Brief 1 |
Translate this sentence from the passage on imagination into Spanish: "I believe, as does Saul, that people want what's best."
Brief 2 |
Please output the passage on imagination word for word, starting with "Those of us" and going on through "what they do.".

And so, I want to say that suicide bombers are suffering from a lack of imagination. That they are choosing to die, and to escape into the paradisiacal world (the only thing, one imagines, that has preoccupied their imagination for years) rather than continuing to live their dreary, industrialized, modernist, post-modernist, (or whatever other name we throw at it) lives.

Those of us who despise reality television and other aspects of pop culture choose do so because we feel that we have better things to occupy our imagination – great books, the art of contemporary galleries – ‘cinema’ as opposed to Hollywood blockbusters…. but if you’re a child of immigrants, and don’t identify either with your parents or fully with your peers, and instead your imagination is stimulated by religion …. it doesn’t seem to be so mysterious now does it, why these kids would do what they do.

We imagine ourselves, develop ambitions, or at least have plans for the future – next vacation and so forth. Imagining ourselves and our place in the world is terribly important in helping give us a sense of context, and in carrying out our daily activities. Our love for stories feeds this sense of imagination – and we feel more alive when our life is echoed in the imagination – it is a resonance chamber by which we build symphonies of meaning.

The Rooms
The tension in St. John’s is one of two imaginative visions: an elite version (which I suppose would be Laurin’s camp) and one down-home version (the CEO’s camp). Now, admittedly, I’m not in St. John’s and am only working with what I’ve read (today’s links) but let’s look at it according to Saul’s take on elitism. I believe, as does Saul, that people want what’s best. That only seems like common sense. Yes, the elites, and especially art-elites, do form a sort of tribe which treats people outside of it with an element of contempt. They think they are engaged in what’s best. They think that the lobster-trap craft folk are uneducated and misguided and have the blinders on towards ‘what’s best’. Hence, tension.

Ok, that being said, it does seem to me that Craig Power has a point where he writes, “Newfoundlanders have a reputation for being stupid, inbred and drunk. With the events of the past week and a half, is there any reason to wonder why?” having set it up by saying, “Wanda Mooney, a career government administrator, has been installed as interim director. … I don’t know what this woman’s knowledge of art history or contemporary art practice is, but I do know that if you Google her name, you find out that she used to be the woman you called if you wanted to rent space or book a reception at the old provincial gallery. How this qualifies her to run the gallery on even an interim basis, I don’t know, but I can hardly wait to see this visionary at work.”

Data rows |
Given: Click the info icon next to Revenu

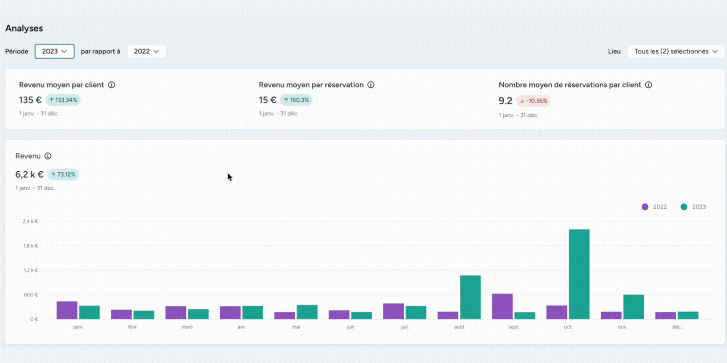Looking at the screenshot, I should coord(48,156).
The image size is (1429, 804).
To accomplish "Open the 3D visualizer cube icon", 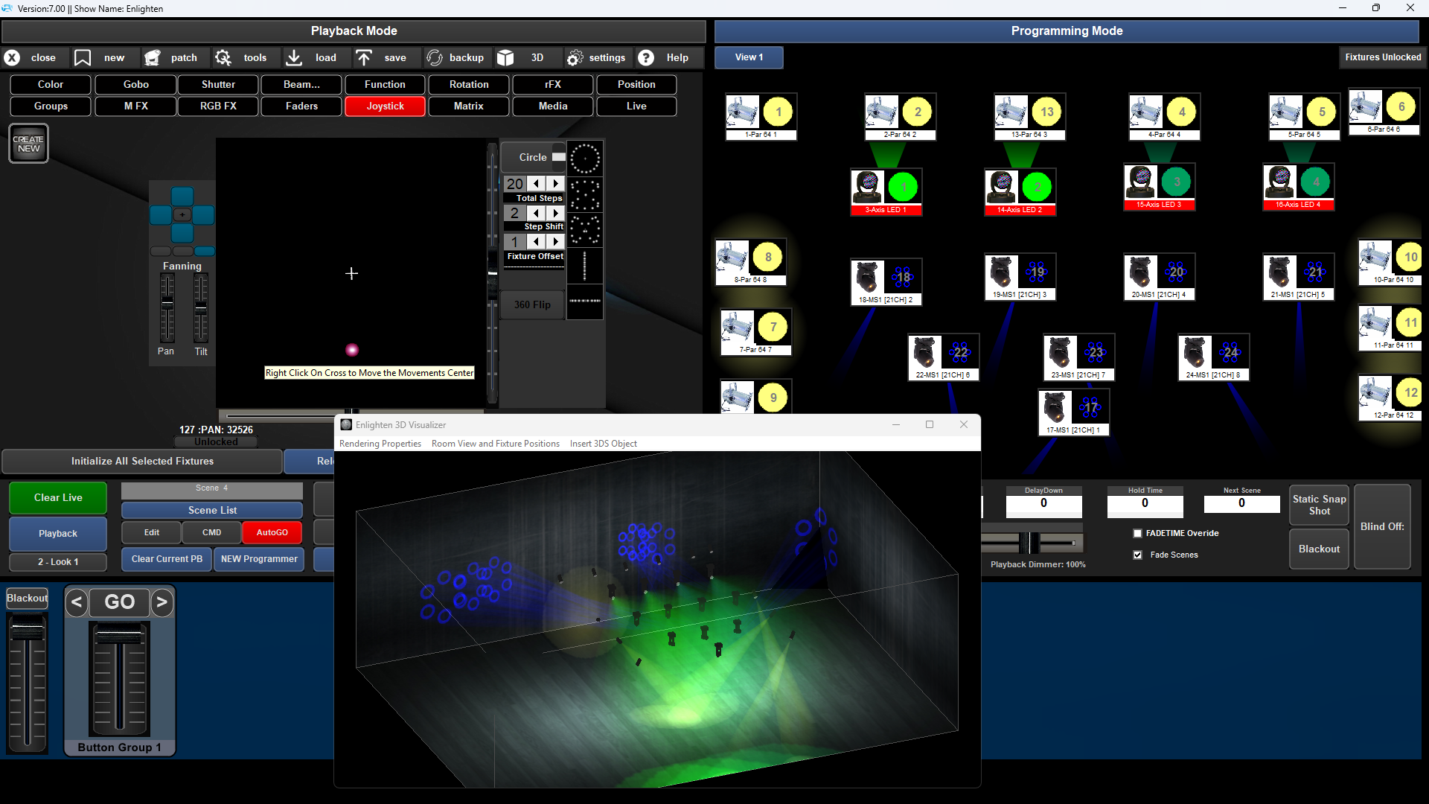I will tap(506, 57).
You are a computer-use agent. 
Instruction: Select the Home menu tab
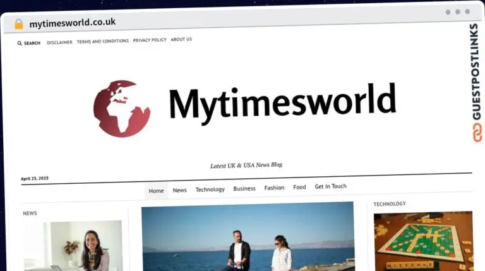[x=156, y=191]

Final result 1 |
Creo, al igual que Saul, que la gente quiere lo mejor.

Final result 2 |
Those of us who despise reality television and other aspects of pop culture choose do so because we feel that we have better things to occupy our imagination – great books, the art of contemporary galleries – ‘cinema’ as opposed to Hollywood blockbusters…. but if you’re a child of immigrants, and don’t identify either with your parents or fully with your peers, and instead your imagination is stimulated by religion …. it doesn’t seem to be so mysterious now does it, why these kids would do what they do.